“Show me the money”, was perhaps the most remembered line from the classic movie Jerry Maguire, delivered by Cuba Gooding Jr., who played a talented, over-zealous football player, waiting for the right contract. Besides the cross-fire of personal character dynamics in the movie, it brought to light the stark reality that football really is a business.
Behind the seemingly glamorous curtain of all the glitz and glitter, lie collective bargaining agreements, free agency, and salary caps. And the bottom line in all of it is the almighty dollar. Money has turned a boys’ game into a corporate power venture with high-stake players and greedy ownership.
Let’s face it – once athletes go pro, they cease to be human beings. They become commodities. The more investment a team makes in a star player, the more that player is protected. Say a half-million dollar a year player hurts his knee. The staff bandages him up, shoots him with some cortisone, and tells him to go “earn his keep” on the field. A multi-million dollar player will be more protected by the staff and even allowed some rest time to recuperate. After all, the team needs to nurture their investment. The investment starts with the signing package.
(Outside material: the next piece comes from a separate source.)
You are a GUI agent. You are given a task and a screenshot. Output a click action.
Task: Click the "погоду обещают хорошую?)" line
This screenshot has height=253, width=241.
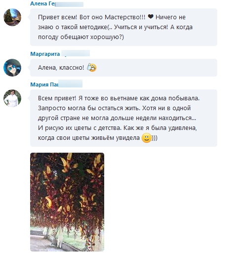(81, 37)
As part of their signing package, players receive a percentage of the NFL’s defined gross revenue, which includes gate receipts, luxury box revenue, a percentage of NFL Properties, and television contracts. Television accounts for the largest chunk of change toward the defined gross revenue.
I can’t think of anything more “built” for television than football. Large men wearing matching uniforms, clad in full armor, with numbers on them so we can identify them easily. Giant screens with HD make it practically like being there. Advertisers know this and are willing to fork out millions of dollars to pawn their goods. Television represents a load of dough for the NFL because most everyone loves and watches football.
Even though money has changed how football is played on the business side, the play-off games are not about money (although a championship game is worth endorsements and future contracts). In fact, players actually make less during play-off time. Championship games are still about desire, pride, true grit and guts. Putting the money aside, a play-off game for a player still comes down to, “How good are you and how bad do you want it?” We must admit, the players super-charged with fire and drive are the ones we love to watch the most.
Yes, football is a business. Yes, football is all about money. Yes, players are commodities. Knowing all that doesn’t take away from our love of the game and our desire to watch it week after week during the fall season. Let the NFL handle their business. Let the players say, “Show me the money.” Just bring me my nachos, clear the recliner, and show me a game.